The White Tiger
by Aravind Adiga
Review from Amazon/The New Yorker:
"In this darkly comic début novel set in India, Balram, a chauffeur, murders his employer, justifying his crime as the act of a "social entrepreneur." In a series of letters to the Premier of China, in anticipation of the leader’s upcoming visit to Balram’s homeland, the chauffeur recounts his transformation from an honest, hardworking boy growing up in "the Darkness"—those areas of rural India where education and electricity are equally scarce, and where villagers banter about local elections "like eunuchs discussing the Kama Sutra"—to a determined killer. He places the blame for his rage squarely on the avarice of the Indian élite, among whom bribes are commonplace, and who perpetuate a system in which many are sacrificed to the whims of a few.

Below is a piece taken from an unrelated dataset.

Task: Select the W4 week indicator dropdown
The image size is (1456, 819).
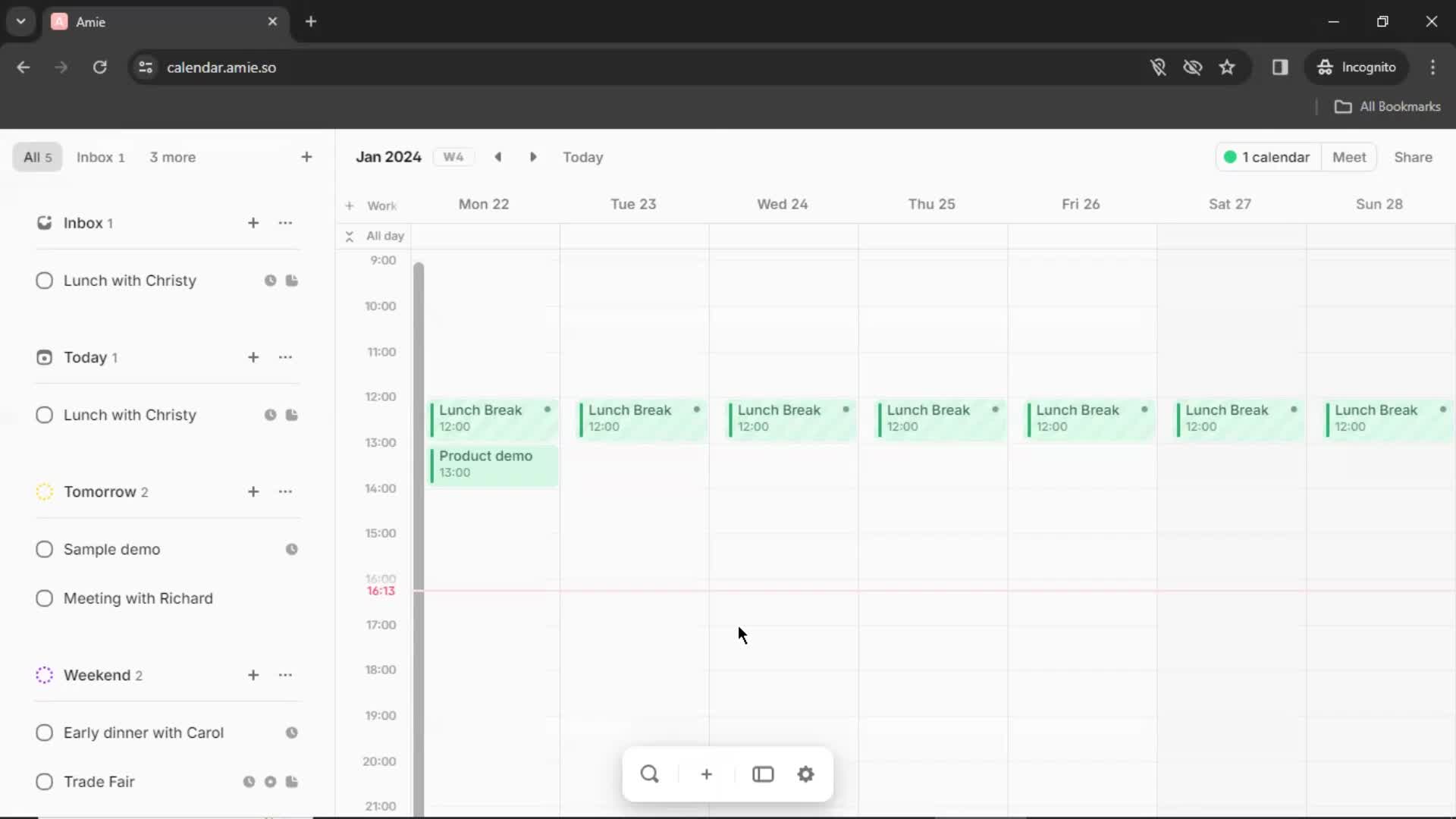Action: click(x=454, y=156)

Adiga’s message isn’t subtle or novel, but Balram’s appealingly sardonic voice and acute observations of the social order are both winning and unsettling."

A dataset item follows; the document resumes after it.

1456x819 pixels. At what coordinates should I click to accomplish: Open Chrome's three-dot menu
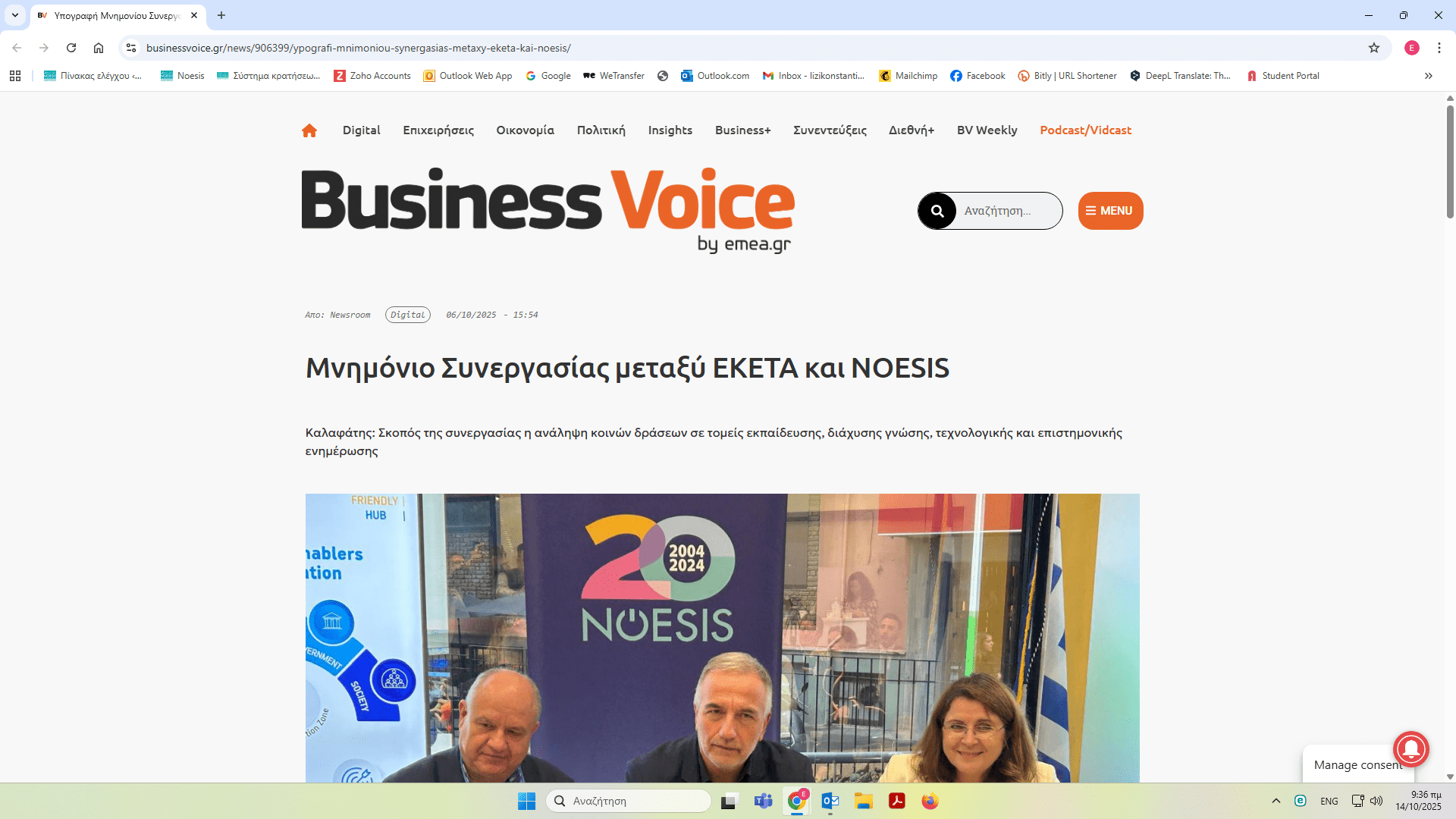tap(1439, 48)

This novel won the Man Booker Prize for Fiction in 2008 and was an Amazon Best Books of 2008 Top 100 Editors’ Pick. I expected great things but was disappointed. Balram's sardonic voice was not appealing to me, and I was constantly waiting for a bombshell or some kind of amazing revelation that never came. Perhaps I read it too soon after Twilight and still had hot vampires on the brain.